「本当にいいのね、千花」

 母は真剣な目で、千花に確認をする。
 自分が承諾すれば、隼人との結婚が決まる。まさか、こんな幸運があるなんて。千花は神様ありがとう、と祈りながら、平静を保ちつつ答えた。

「うん、いいよ」
「わかったわ。じゃあ、紫藤さんにそう伝える」


 後日、結納のために、千花は久しぶりに紫藤家を訪れた。
 立派な門を潜った先にあったのは、とても個人の邸宅とは思えないほどの壮大な建物である。
 一面に芝生が広がり、木で造ったオブジェがそこかしこに置かれている。
 庭の中央には大きな噴水があり、無駄に広い。

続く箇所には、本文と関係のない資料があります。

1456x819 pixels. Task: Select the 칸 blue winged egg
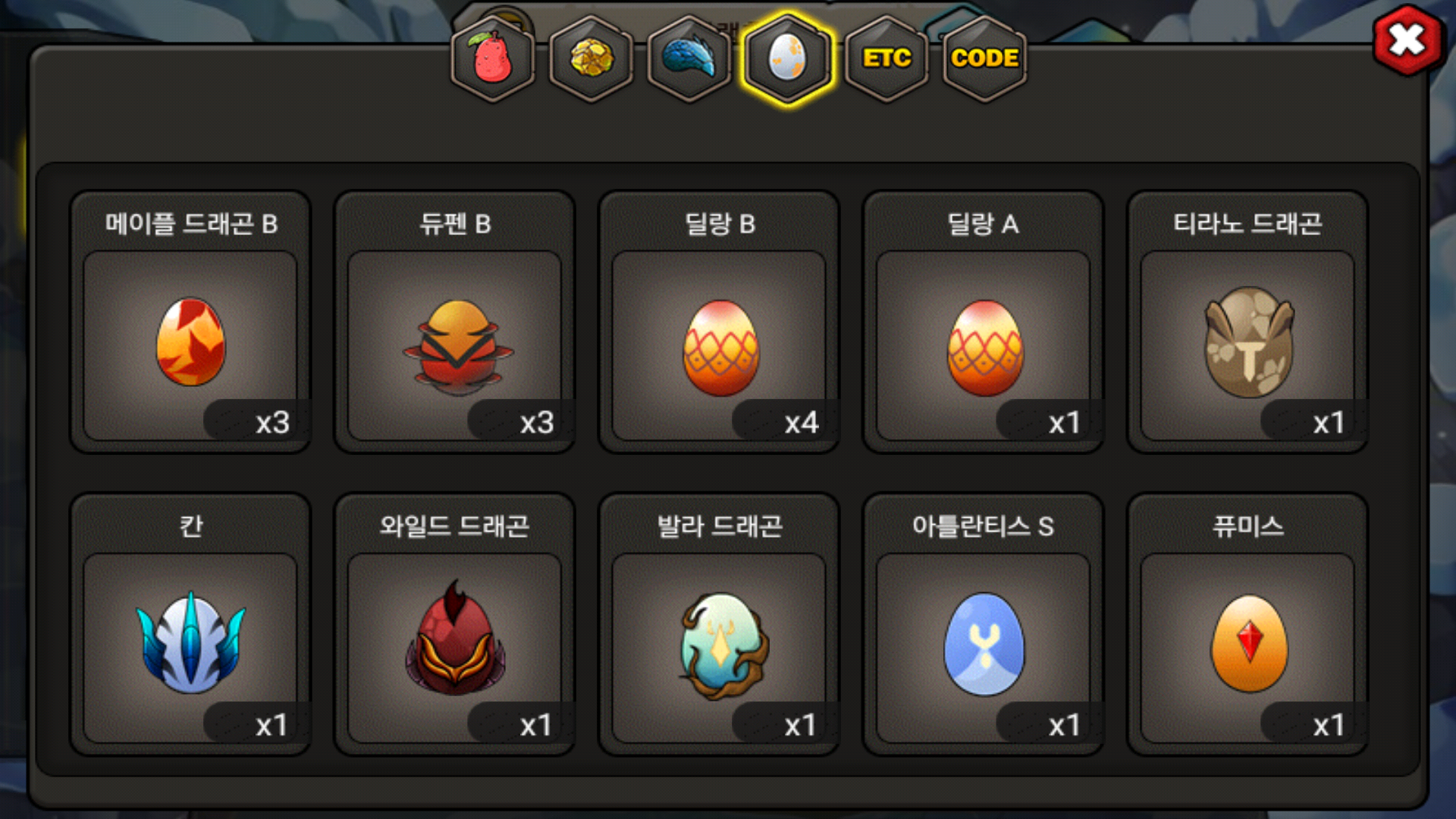point(190,625)
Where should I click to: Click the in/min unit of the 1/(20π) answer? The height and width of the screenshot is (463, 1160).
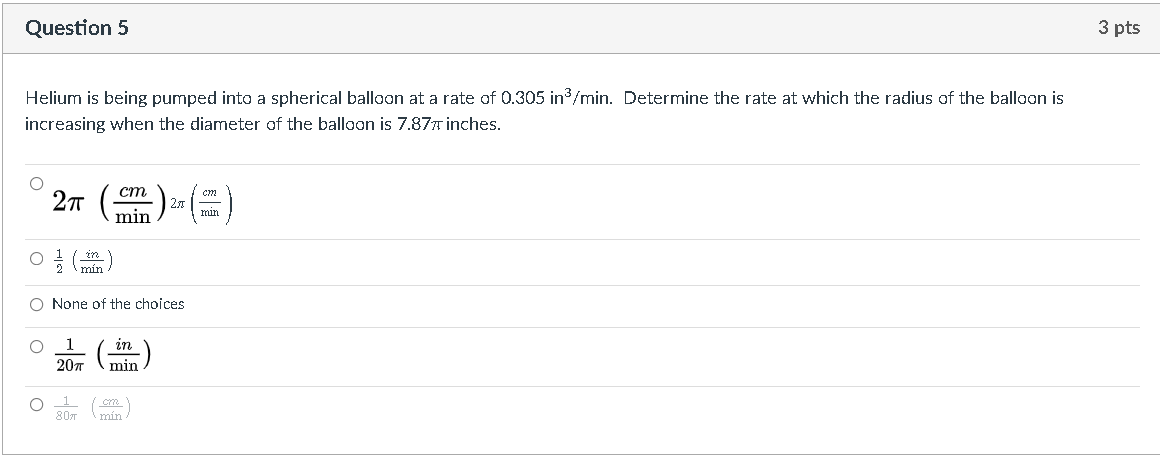coord(124,355)
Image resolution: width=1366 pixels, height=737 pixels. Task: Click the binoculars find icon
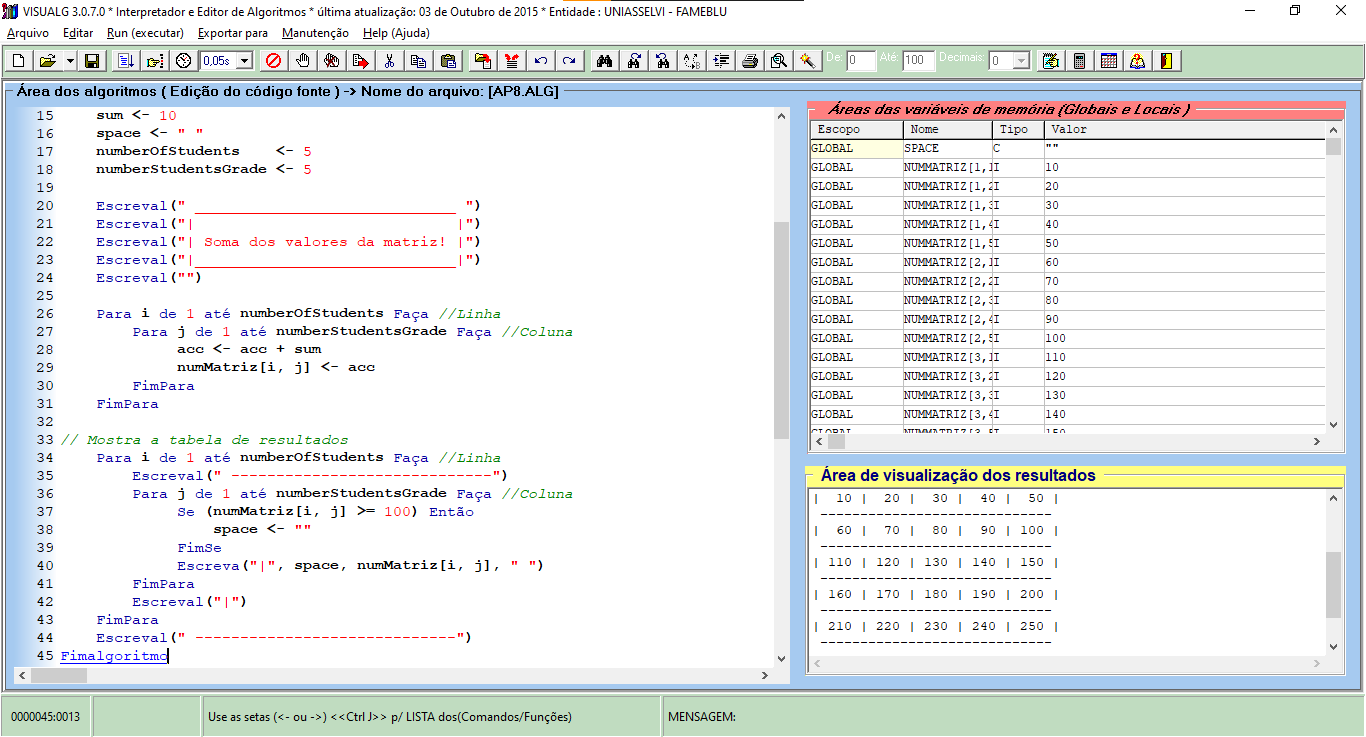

幼い頃はこの庭でよく鬼ごっこをしていたものだ。

 紫藤家はこの国に多大な影響を及ぼす一族である。
 情報通信に物作りから流通、銀行、不動産、アパレルなど、どの業界のトップにも紫藤の名前がある。
 政治にも深い関わりがあり、紫藤が関わると経済が大きく動くとまで言われているくらい国内のどの業界にも名を連ねているのだ。
 だから本来ならば千花のような一般庶民が、関われるような一族ではない。

 しばらく歩くと、二階建ての横に広い木造住宅の中央にエントランスが見えてくる。
 チャイムを鳴らすと、すぐにドアが開けられる。ホテルのような両開きドアの先には、年配の女性が立っており、千花に向けて深々とお辞儀をした。

「いらっしゃいませ、千花さん」
「こんにちは。お邪魔します」

 リビングで待っていると、基紀が顔を出した。

「千花」
「基紀お兄ちゃん!」

 千花が先に一人でここに来たのは基紀に呼びだされていたからだ。両親はあとで合流することになっている。

「久しぶりだね」

 基紀は柔和な顔立ちをしており、笑うとえくぼができる。彼が怒ったところなど見たことがない。
 彼はいつだって優しく、千花はそんな基紀を兄のように慕っていた。なんなら千花が隼人に片思いしていることを、基紀と希美だけは知っていた。
 二人は、隼人が結婚に了承すれば、自分たちの妹になるねと冗談でよく言っていた。
 隼人は親に決められた結婚なんて冗談じゃない、と幼い頃から言っていたから、それは絶望的だったのだが。

(なんで隼人はOKしたんだろう?)

「千花、聞いたよ。隼人と結婚するんだって。おめでとう」
「ふふ、ありがと。ね、基紀お兄ちゃんと希美ちゃんも結婚するんでしょう? おめでとう! ようやくね」
「あぁ、ありがとう」
「そういえば、なんか用事があったの?」

 千花が聞くと、基紀はポケットの中からなにかの袋を取りだした。

「そうそう、結納の前にこれを渡そうと思って呼んだんだ」
「なにこれ?」
「プレゼント」

 隼人に手のひらサイズの紙袋を渡される。特に包装もされていないところが、特別なプレゼントという感じがせず、基紀らしい。
 二人はどこかにデートに行くたびに、千花にお土産を買ってきてくれる。このタイミングなのは、結婚のお祝いを兼ねているのだろう。